Pero las víctimas de Los crímenes de la época  rara vez se rebelan, asumen sin más su condición de seres de segunda que existen solo para el uso de las clases superiores. Será la voz del narrador quien insufle en medio del tremendismo un poso de esperanza: entre las miserias morales del presente vive el germen de un futuro que traerá el final de los abusos.

Los crímenes de la época son aquellos de las épocas de transición, los mismos que los de la Edad Media, que fue asimismo una época transitoria.

Ciertas cosas desembocan en monstruosidades, otras nacen, crecen o se atrofian.

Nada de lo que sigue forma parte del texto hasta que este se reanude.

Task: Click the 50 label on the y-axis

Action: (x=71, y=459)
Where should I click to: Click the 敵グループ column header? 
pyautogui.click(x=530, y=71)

Esa esperanza en el futuro aflora especialmente en «El viejo Abraël. Leyenda del siglo veinte», una fábula donde la igualdad entre los hombres, la fraternidad de las razas y el progreso han logrado erradicar para siempre los crímenes del pasado.

Sin embargo, el siglo XX pasó sin que los crímenes de la época hayan menguado. Louise Michel, que los denunció con sus textos y los combatió con sus brazos, tal vez se sentiría avergonzada de nuestro presente.